### [Dataset records]
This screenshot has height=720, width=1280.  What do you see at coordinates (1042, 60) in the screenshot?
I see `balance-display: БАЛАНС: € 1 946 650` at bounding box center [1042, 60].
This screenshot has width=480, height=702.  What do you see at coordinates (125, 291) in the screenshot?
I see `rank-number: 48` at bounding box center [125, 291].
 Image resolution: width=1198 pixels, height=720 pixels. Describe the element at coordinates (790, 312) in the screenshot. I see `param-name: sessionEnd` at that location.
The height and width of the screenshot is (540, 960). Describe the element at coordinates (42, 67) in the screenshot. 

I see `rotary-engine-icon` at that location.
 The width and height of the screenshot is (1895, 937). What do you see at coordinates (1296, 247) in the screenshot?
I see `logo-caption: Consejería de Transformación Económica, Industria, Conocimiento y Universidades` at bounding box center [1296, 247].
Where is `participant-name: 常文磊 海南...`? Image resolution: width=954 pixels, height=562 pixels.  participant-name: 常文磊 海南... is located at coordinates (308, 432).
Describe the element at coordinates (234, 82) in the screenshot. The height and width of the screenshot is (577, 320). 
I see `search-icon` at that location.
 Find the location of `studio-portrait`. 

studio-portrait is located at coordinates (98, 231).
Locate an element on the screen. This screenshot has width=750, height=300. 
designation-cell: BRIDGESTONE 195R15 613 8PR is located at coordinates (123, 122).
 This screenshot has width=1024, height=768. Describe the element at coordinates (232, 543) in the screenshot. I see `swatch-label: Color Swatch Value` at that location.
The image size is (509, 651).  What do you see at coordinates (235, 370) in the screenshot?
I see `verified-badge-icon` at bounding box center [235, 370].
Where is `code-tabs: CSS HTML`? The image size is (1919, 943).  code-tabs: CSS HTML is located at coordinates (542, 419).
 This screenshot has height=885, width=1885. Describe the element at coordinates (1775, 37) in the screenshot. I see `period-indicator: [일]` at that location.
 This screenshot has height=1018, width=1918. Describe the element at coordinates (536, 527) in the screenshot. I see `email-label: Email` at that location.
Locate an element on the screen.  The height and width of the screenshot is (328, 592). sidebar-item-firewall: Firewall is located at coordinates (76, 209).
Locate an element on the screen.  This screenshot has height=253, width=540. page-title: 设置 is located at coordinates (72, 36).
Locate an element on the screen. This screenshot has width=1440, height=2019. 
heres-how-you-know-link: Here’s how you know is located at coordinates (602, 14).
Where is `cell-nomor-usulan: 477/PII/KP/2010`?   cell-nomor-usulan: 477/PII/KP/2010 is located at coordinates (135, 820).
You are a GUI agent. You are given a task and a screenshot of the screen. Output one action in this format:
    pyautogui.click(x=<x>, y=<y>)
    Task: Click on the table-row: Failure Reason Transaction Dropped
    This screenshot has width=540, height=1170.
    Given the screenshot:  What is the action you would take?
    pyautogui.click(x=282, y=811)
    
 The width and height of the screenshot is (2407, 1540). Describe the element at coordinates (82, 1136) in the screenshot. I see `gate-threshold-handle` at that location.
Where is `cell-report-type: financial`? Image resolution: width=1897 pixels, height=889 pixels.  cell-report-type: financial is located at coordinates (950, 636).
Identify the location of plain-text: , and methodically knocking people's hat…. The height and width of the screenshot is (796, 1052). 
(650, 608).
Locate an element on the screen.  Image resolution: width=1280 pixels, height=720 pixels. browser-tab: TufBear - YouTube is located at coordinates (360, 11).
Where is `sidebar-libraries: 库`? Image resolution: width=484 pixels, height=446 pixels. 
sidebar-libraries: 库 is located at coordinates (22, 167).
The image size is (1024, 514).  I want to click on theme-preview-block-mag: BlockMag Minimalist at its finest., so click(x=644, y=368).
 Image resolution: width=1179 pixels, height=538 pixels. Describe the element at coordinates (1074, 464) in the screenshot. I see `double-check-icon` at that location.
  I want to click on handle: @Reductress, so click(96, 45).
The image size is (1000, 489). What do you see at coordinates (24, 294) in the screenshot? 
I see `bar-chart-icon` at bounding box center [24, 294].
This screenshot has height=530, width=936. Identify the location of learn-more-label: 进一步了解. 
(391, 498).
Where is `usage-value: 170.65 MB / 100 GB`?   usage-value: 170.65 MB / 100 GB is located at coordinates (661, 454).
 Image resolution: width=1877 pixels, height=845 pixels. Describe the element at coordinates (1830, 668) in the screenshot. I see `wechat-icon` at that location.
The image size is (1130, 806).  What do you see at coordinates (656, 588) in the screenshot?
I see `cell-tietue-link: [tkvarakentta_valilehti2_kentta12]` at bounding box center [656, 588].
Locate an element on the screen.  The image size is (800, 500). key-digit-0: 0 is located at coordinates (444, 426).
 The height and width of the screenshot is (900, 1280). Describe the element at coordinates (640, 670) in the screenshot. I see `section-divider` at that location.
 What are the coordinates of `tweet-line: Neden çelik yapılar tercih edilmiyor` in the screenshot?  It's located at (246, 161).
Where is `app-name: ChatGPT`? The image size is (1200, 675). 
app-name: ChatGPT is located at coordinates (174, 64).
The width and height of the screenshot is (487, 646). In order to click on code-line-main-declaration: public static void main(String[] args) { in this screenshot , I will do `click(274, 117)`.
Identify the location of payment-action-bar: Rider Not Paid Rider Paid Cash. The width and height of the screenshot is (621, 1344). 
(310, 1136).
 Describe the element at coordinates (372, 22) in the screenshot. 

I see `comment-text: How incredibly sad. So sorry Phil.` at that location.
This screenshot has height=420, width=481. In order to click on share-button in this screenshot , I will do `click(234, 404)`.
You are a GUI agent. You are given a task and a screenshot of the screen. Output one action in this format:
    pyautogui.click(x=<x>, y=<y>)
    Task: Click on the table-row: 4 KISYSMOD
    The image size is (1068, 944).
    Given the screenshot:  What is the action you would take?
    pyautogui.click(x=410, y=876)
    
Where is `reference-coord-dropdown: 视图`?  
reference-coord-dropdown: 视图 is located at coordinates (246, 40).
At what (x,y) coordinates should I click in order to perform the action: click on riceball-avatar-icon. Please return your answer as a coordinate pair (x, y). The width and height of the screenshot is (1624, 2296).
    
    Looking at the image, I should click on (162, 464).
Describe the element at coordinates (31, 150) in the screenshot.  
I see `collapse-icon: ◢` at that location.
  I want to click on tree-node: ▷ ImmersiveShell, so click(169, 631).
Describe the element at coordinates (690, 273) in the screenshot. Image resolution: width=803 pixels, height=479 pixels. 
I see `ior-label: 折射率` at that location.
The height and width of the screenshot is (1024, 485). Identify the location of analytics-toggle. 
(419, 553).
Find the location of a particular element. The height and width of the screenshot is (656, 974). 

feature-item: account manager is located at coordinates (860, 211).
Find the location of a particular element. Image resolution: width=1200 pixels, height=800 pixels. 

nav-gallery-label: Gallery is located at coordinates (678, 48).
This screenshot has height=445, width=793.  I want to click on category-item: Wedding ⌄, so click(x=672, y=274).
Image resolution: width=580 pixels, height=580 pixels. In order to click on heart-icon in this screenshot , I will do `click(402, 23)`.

### [What the task requires]
Lay out the material above as a numbered list, one item per line, leaving out the blank lines.

### [Exercise result]
1. This screenshot has height=720, width=1280.  What do you see at coordinates (1042, 60) in the screenshot?
2. I see `balance-display: БАЛАНС: € 1 946 650` at bounding box center [1042, 60].
3. This screenshot has width=480, height=702.  What do you see at coordinates (125, 291) in the screenshot?
4. I see `rank-number: 48` at bounding box center [125, 291].
5.  Image resolution: width=1198 pixels, height=720 pixels. Describe the element at coordinates (790, 312) in the screenshot. I see `param-name: sessionEnd` at that location.
6. The height and width of the screenshot is (540, 960). Describe the element at coordinates (42, 67) in the screenshot. 
7. I see `rotary-engine-icon` at that location.
8.  The width and height of the screenshot is (1895, 937). What do you see at coordinates (1296, 247) in the screenshot?
9. I see `logo-caption: Consejería de Transformación Económica, Industria, Conocimiento y Universidades` at bounding box center [1296, 247].
10. Where is `participant-name: 常文磊 海南...`? Image resolution: width=954 pixels, height=562 pixels.  participant-name: 常文磊 海南... is located at coordinates (308, 432).
11. Describe the element at coordinates (234, 82) in the screenshot. The height and width of the screenshot is (577, 320). 
12. I see `search-icon` at that location.
13.  Find the location of `studio-portrait`. 
14. studio-portrait is located at coordinates (98, 231).
15. Locate an element on the screen. This screenshot has width=750, height=300. 
16. designation-cell: BRIDGESTONE 195R15 613 8PR is located at coordinates (123, 122).
17.  This screenshot has width=1024, height=768. Describe the element at coordinates (232, 543) in the screenshot. I see `swatch-label: Color Swatch Value` at that location.
18. The image size is (509, 651).  What do you see at coordinates (235, 370) in the screenshot?
19. I see `verified-badge-icon` at bounding box center [235, 370].
20. Where is `code-tabs: CSS HTML`? The image size is (1919, 943).  code-tabs: CSS HTML is located at coordinates (542, 419).
21.  This screenshot has height=885, width=1885. Describe the element at coordinates (1775, 37) in the screenshot. I see `period-indicator: [일]` at that location.
22.  This screenshot has height=1018, width=1918. Describe the element at coordinates (536, 527) in the screenshot. I see `email-label: Email` at that location.
23. Locate an element on the screen.  The height and width of the screenshot is (328, 592). sidebar-item-firewall: Firewall is located at coordinates (76, 209).
24. Locate an element on the screen.  This screenshot has height=253, width=540. page-title: 设置 is located at coordinates (72, 36).
25. Locate an element on the screen. This screenshot has width=1440, height=2019. 
26. heres-how-you-know-link: Here’s how you know is located at coordinates (602, 14).
27. Where is `cell-nomor-usulan: 477/PII/KP/2010`?   cell-nomor-usulan: 477/PII/KP/2010 is located at coordinates (135, 820).
28. You are a GUI agent. You are given a task and a screenshot of the screen. Output one action in this format:
29.     pyautogui.click(x=<x>, y=<y>)
30.     Task: Click on the table-row: Failure Reason Transaction Dropped
31.     This screenshot has width=540, height=1170.
32.     Given the screenshot:  What is the action you would take?
33.     pyautogui.click(x=282, y=811)
34.  The width and height of the screenshot is (2407, 1540). Describe the element at coordinates (82, 1136) in the screenshot. I see `gate-threshold-handle` at that location.
35. Where is `cell-report-type: financial`? Image resolution: width=1897 pixels, height=889 pixels.  cell-report-type: financial is located at coordinates (950, 636).
36. Identify the location of plain-text: , and methodically knocking people's hat…. The height and width of the screenshot is (796, 1052). 
37. (650, 608).
38. Locate an element on the screen.  Image resolution: width=1280 pixels, height=720 pixels. browser-tab: TufBear - YouTube is located at coordinates (360, 11).
39. Where is `sidebar-libraries: 库`? Image resolution: width=484 pixels, height=446 pixels. 
40. sidebar-libraries: 库 is located at coordinates (22, 167).
41. The image size is (1024, 514).  I want to click on theme-preview-block-mag: BlockMag Minimalist at its finest., so click(x=644, y=368).
42.  Image resolution: width=1179 pixels, height=538 pixels. Describe the element at coordinates (1074, 464) in the screenshot. I see `double-check-icon` at that location.
43.   I want to click on handle: @Reductress, so click(96, 45).
44. The image size is (1000, 489). What do you see at coordinates (24, 294) in the screenshot? 
45. I see `bar-chart-icon` at bounding box center [24, 294].
46. This screenshot has height=530, width=936. Identify the location of learn-more-label: 进一步了解. 
47. (391, 498).
48. Where is `usage-value: 170.65 MB / 100 GB`?   usage-value: 170.65 MB / 100 GB is located at coordinates (661, 454).
49.  Image resolution: width=1877 pixels, height=845 pixels. Describe the element at coordinates (1830, 668) in the screenshot. I see `wechat-icon` at that location.
50. The image size is (1130, 806).  What do you see at coordinates (656, 588) in the screenshot?
51. I see `cell-tietue-link: [tkvarakentta_valilehti2_kentta12]` at bounding box center [656, 588].
52. Locate an element on the screen.  The image size is (800, 500). key-digit-0: 0 is located at coordinates (444, 426).
53.  The height and width of the screenshot is (900, 1280). Describe the element at coordinates (640, 670) in the screenshot. I see `section-divider` at that location.
54.  What are the coordinates of `tweet-line: Neden çelik yapılar tercih edilmiyor` in the screenshot?  It's located at (246, 161).
55. Where is `app-name: ChatGPT`? The image size is (1200, 675). 
56. app-name: ChatGPT is located at coordinates (174, 64).
57. The width and height of the screenshot is (487, 646). In order to click on code-line-main-declaration: public static void main(String[] args) { in this screenshot , I will do `click(274, 117)`.
58. Identify the location of payment-action-bar: Rider Not Paid Rider Paid Cash. The width and height of the screenshot is (621, 1344). 
59. (310, 1136).
60.  Describe the element at coordinates (372, 22) in the screenshot. 
61. I see `comment-text: How incredibly sad. So sorry Phil.` at that location.
62. This screenshot has height=420, width=481. In order to click on share-button in this screenshot , I will do `click(234, 404)`.
63. You are a GUI agent. You are given a task and a screenshot of the screen. Output one action in this format:
64.     pyautogui.click(x=<x>, y=<y>)
65.     Task: Click on the table-row: 4 KISYSMOD
66.     The image size is (1068, 944).
67.     Given the screenshot:  What is the action you would take?
68.     pyautogui.click(x=410, y=876)
69. Where is `reference-coord-dropdown: 视图`?  
70. reference-coord-dropdown: 视图 is located at coordinates (246, 40).
71. At what (x,y) coordinates should I click in order to perform the action: click on riceball-avatar-icon. Please return your answer as a coordinate pair (x, y). The width and height of the screenshot is (1624, 2296).
72.     Looking at the image, I should click on (162, 464).
73. Describe the element at coordinates (31, 150) in the screenshot.  
74. I see `collapse-icon: ◢` at that location.
75.   I want to click on tree-node: ▷ ImmersiveShell, so click(169, 631).
76. Describe the element at coordinates (690, 273) in the screenshot. Image resolution: width=803 pixels, height=479 pixels. 
77. I see `ior-label: 折射率` at that location.
78. The height and width of the screenshot is (1024, 485). Identify the location of analytics-toggle. 
79. (419, 553).
80. Find the location of a particular element. The height and width of the screenshot is (656, 974). 
81. feature-item: account manager is located at coordinates (860, 211).
82. Find the location of a particular element. Image resolution: width=1200 pixels, height=800 pixels. 
83. nav-gallery-label: Gallery is located at coordinates (678, 48).
84. This screenshot has height=445, width=793.  I want to click on category-item: Wedding ⌄, so click(x=672, y=274).
85. Image resolution: width=580 pixels, height=580 pixels. In order to click on heart-icon in this screenshot , I will do `click(402, 23)`.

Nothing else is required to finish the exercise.